Foreign policy analysts routinely forget, or at least neglect to mention, the seventh of the nine levels of angels listed in the Celestial Hierarchy of Pseudo-Dionysius. This seventh level is the Principalities; they are the highest of the lowest triad of the angels; and their chief business is to guard and guide nations. 

This is not merely a scrap of arcana. The Celestial Hierarchy was an accepted element of European thought for a thousand years. The idea that human affairs—and foreign affairs—were entwined with celestial ones is bred into the bones of Europe.

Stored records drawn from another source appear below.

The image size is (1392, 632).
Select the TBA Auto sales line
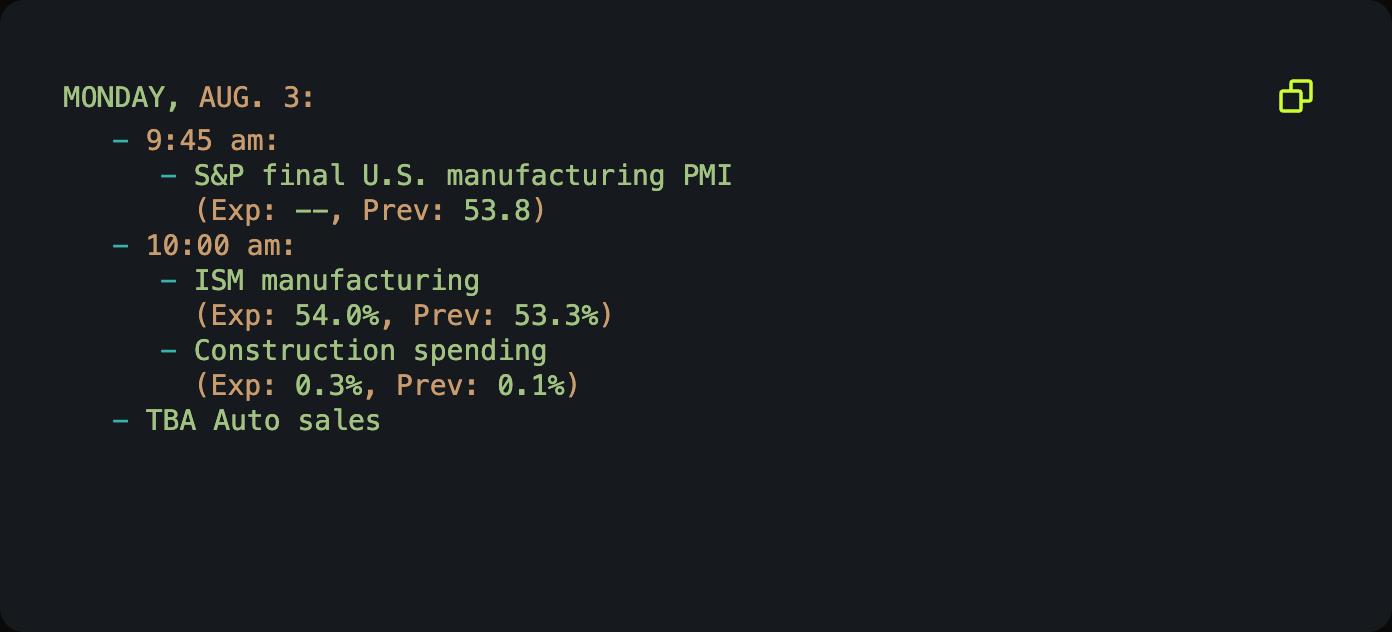[x=263, y=421]
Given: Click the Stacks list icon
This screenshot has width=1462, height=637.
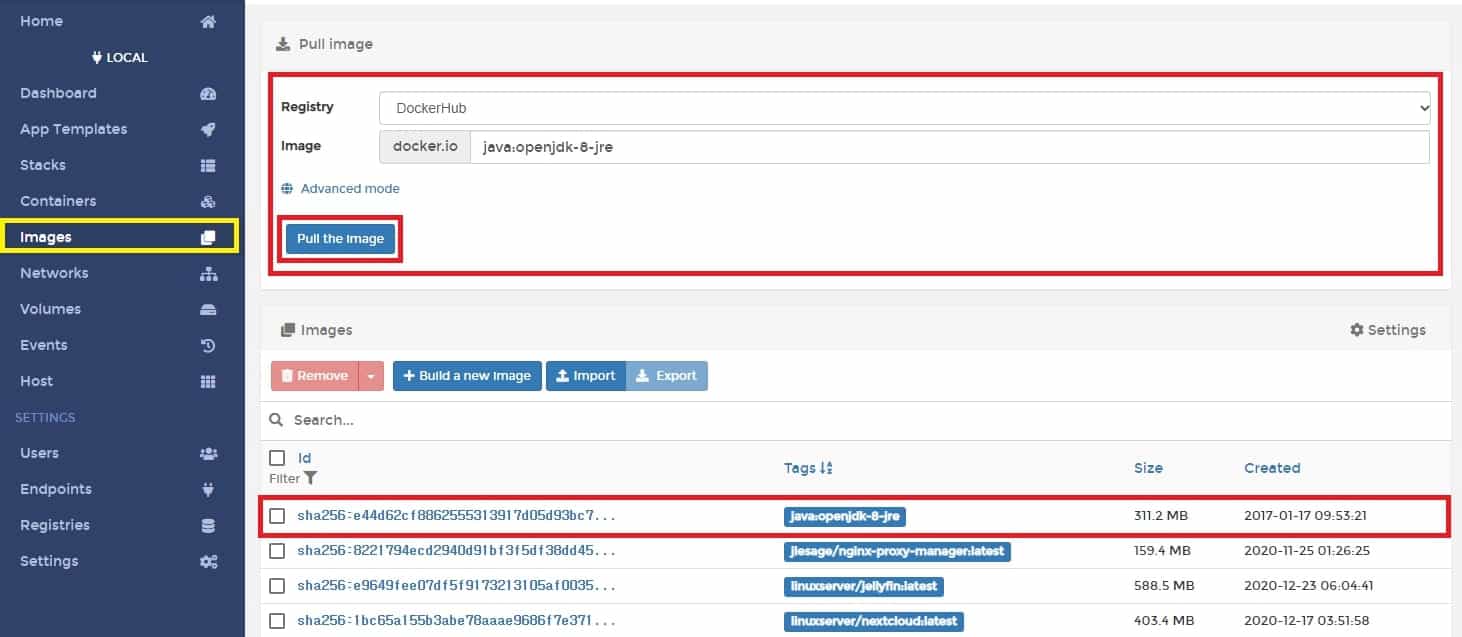Looking at the screenshot, I should [208, 166].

Today, Europe is undergoing a double crisis of national identity; first, that brought about by EU attempts to impose homogenous progressivism onto nations with a wide variety of different cultural beliefs; and second, that which is caused by Russia seeks to recreate its Cold War imperial boundaries by attacking Ukraine. As Europeans and those who love Europe wrestle with how to think about nations and the love of nations, we can do no better than to remember how Europeans of old thought about these things. 

For this journey of recollection, we can choose no better guide than St. Joan of Arc, who knew more by the age of 13 about nationhood and about the Celestial Hierarchy than most of us ever will.

Everything in its place…

Joan of Arc’s Death at the Stake (right side of “The Life of Joan of Arc” (1843) triptych by Hermann Stilke (1803-1860), located in the Hermitage Museum, St. Petersburg.

Before we get to St. Joan, however, we must spend a little time in her world. Otherwise, we may fall into some of the common but dreadful errors that have accumulated around her.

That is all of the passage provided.